Eigentlich haben wir es heute weltweit mit einem solchen Entwertungsprozess zu tun. Aber die Krise wurde angestaut. Verschuldungs- und Finanzblasen schienen auch ohne Anwendung von Arbeitskraft neuen Wert ohne Ende hervorbringen zu können. Seit sich das weitgehend „arbeitslose“ Geldkapital in Finanzkrächen und Schuldenkrisen zu entwerten beginnt, sind die Notenbanken in die Bresche gesprungen. Sie pumpen weltweit aus dem Nichts geschöpftes Geld mit immer längeren Laufzeiten in das Bankensystem. Die EZB hat die Ausleihfrist von maximal drei Monaten zuerst auf ein Jahr, inzwischen auf drei Jahre erhöht und unter dieser lockeren Bedingung in zwei Tranchen binnen eines Vierteljahrs mehr als eine Billion Euro an die Banken verteilt. Der größte Teil dieses Geldes verhindert die Entwertung der faulen Kreditmasse, hält die maroden Bilanzen von Banken wie Konzernen über Wasser und treibt die Aktienkurse. Damit wurde ein gewaltiges Inflationspotential aufgebaut, das vorläufig im Finanzüberbau verharrt.
Auf der anderen Seite reicht aber der Stau bei der Entwertung von Schulden und Wertpapieren allein nicht aus, um die Entwertung der realen Kapitalbestandteile weiter aufzuschieben. In der EU hat die Arbeitslosigkeit den höchsten Stand der Nachkriegsgeschichte erreicht. Die Ökonomie der Schuldenstaaten stürzt ab und droht die Weltkonjunktur mitzureißen. Großbankrotte wie bei der Drogeriekette Schlecker kündigen einen neuen Schub in der Entwertung des Sachkapitals an. Die gesamte französische Autoindustrie steht auf der Kippe, in Deutschland geht Opel schon wieder die Luft aus.

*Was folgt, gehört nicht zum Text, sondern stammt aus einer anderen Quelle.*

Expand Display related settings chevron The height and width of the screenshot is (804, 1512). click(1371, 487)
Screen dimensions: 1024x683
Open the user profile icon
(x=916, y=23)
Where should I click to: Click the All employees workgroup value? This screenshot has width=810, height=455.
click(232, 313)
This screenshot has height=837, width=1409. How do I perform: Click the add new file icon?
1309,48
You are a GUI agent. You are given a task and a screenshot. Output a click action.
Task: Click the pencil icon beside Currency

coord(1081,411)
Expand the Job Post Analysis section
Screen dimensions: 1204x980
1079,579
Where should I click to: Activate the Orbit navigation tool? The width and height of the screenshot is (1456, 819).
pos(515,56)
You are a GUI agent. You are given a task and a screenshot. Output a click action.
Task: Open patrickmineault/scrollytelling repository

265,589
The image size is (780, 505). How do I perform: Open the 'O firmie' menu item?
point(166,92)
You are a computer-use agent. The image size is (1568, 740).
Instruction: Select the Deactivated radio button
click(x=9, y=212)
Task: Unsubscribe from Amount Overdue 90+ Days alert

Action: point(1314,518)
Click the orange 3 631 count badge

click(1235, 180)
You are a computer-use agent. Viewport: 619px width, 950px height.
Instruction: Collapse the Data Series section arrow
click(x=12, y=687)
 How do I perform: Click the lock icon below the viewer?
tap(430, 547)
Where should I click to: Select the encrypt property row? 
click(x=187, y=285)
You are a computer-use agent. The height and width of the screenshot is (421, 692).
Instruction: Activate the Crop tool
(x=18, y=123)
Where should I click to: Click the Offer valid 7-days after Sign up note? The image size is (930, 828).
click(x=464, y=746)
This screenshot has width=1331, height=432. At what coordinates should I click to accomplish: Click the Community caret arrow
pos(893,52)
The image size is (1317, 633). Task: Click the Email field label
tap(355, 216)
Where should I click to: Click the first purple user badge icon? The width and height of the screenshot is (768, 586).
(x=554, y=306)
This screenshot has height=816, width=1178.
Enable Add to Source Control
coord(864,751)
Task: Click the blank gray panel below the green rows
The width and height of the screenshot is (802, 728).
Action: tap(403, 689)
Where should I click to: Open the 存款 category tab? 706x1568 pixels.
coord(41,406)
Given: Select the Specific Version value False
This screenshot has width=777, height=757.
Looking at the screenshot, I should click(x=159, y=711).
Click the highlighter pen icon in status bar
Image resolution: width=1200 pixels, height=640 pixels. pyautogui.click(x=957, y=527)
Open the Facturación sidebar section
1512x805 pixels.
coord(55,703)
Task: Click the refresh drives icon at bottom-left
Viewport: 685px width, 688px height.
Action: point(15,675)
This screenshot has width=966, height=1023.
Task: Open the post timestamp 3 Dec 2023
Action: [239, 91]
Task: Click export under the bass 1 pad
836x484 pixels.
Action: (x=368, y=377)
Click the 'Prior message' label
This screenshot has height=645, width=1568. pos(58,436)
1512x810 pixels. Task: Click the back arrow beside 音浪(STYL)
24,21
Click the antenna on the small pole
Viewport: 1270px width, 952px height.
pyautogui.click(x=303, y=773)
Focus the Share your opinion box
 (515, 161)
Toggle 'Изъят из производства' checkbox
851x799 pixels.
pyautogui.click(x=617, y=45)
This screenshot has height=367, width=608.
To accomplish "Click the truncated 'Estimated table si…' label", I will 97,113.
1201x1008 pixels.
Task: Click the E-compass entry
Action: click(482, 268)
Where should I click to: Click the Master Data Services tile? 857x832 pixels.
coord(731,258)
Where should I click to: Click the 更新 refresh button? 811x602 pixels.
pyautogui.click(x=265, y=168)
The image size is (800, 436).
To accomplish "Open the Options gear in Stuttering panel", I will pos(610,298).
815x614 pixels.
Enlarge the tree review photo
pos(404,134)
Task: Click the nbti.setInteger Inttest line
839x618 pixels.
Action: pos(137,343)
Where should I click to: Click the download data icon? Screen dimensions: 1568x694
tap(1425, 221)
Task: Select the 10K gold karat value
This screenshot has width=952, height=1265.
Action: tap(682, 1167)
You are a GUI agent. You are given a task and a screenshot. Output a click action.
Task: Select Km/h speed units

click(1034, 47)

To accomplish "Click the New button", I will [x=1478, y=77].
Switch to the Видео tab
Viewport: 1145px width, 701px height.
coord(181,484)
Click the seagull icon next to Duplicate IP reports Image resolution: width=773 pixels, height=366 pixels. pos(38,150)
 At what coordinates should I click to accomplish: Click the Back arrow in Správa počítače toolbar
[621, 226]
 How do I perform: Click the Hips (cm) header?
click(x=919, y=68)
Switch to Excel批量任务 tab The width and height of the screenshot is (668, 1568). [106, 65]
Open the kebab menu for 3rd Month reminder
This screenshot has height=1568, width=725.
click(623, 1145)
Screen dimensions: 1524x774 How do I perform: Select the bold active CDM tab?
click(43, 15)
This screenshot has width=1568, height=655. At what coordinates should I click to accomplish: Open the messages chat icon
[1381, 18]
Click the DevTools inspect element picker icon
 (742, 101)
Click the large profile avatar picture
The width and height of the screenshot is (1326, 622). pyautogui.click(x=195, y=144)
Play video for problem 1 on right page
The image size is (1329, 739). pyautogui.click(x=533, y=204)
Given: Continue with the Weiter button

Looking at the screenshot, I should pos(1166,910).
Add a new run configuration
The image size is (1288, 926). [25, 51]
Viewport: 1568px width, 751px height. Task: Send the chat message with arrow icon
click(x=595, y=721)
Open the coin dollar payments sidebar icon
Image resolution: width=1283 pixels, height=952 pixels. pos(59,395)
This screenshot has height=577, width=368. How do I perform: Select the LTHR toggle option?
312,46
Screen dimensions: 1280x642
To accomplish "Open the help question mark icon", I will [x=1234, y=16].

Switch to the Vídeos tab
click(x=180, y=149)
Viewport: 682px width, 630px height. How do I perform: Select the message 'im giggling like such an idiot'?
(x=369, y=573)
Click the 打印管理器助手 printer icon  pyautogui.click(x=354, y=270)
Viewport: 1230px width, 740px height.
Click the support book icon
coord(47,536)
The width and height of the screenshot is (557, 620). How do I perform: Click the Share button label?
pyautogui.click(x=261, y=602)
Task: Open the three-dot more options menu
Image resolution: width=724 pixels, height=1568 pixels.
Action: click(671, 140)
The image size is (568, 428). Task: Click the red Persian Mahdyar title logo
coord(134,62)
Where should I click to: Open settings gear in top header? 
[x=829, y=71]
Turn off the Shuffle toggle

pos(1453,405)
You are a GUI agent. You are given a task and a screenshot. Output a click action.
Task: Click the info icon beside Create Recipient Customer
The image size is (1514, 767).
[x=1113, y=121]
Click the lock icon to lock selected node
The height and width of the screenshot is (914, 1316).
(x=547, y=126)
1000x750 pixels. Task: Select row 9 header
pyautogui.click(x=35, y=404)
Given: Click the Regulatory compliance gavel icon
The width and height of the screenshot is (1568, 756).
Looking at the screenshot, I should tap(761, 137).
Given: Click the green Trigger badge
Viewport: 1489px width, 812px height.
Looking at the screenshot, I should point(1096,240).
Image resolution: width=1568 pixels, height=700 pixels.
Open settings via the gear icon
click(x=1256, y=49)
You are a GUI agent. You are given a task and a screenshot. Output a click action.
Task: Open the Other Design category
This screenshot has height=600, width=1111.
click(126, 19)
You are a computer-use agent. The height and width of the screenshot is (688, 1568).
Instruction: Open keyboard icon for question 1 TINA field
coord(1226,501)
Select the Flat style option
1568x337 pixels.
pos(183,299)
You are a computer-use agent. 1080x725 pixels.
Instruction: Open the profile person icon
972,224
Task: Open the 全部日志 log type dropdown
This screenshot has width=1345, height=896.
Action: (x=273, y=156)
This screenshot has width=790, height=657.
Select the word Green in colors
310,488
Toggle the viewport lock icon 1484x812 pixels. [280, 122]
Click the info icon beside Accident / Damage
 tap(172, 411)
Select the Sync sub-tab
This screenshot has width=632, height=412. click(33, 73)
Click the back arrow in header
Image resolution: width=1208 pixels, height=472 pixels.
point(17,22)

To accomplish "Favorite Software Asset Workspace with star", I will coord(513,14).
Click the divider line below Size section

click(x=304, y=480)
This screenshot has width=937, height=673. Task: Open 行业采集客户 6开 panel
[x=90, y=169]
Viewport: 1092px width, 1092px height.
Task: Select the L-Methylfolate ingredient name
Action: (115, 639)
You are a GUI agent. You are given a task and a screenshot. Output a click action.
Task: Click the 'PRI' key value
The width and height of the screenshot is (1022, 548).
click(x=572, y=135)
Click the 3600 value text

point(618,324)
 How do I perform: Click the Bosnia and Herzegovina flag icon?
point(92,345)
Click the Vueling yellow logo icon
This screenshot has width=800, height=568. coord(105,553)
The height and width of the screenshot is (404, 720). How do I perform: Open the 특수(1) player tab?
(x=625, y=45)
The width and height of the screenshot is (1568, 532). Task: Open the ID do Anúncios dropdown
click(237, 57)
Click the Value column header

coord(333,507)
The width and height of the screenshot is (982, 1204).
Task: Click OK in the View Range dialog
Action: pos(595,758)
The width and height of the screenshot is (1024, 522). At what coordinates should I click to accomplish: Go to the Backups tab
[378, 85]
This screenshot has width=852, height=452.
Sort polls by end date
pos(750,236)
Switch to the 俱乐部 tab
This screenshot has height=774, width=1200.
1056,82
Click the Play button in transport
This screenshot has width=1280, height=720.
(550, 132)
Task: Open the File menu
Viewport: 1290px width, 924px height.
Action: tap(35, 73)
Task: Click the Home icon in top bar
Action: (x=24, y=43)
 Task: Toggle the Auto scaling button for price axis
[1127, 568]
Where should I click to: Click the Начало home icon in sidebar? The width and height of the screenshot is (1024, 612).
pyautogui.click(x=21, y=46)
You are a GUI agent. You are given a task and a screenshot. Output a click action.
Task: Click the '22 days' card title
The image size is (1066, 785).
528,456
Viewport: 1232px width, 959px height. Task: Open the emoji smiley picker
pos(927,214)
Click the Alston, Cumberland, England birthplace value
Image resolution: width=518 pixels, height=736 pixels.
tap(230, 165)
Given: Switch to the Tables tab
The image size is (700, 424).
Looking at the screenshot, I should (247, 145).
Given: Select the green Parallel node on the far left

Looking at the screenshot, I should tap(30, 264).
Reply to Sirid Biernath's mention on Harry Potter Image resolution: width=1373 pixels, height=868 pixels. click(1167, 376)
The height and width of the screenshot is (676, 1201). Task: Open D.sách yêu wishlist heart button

Sobald sich aber die Geldschwemme der Notenbanken über die Rettung der Bilanzen hinaus in reale Nachfrage verwandelt, wird das Inflationspotential abgerufen. Weil die Krise so lange angestaut wurde, könnte es sogar sein, dass zum ersten Mal in der Geschichte des Kapitalismus gleichzeitig eine Entwertung des Geldmediums selbst und großer Teile des Kapitals (Waren, Produktionsmittel, Arbeitskraft) stattfindet. Diese doppelte Entwertung würde bedeuten, dass die „auf dem Wert beruhende Produktionsweise“ (Marx) als Ganzes ihren historischen Bankrott anmeldet, weil sie keine gesellschaftliche Reproduktion mehr tragen kann.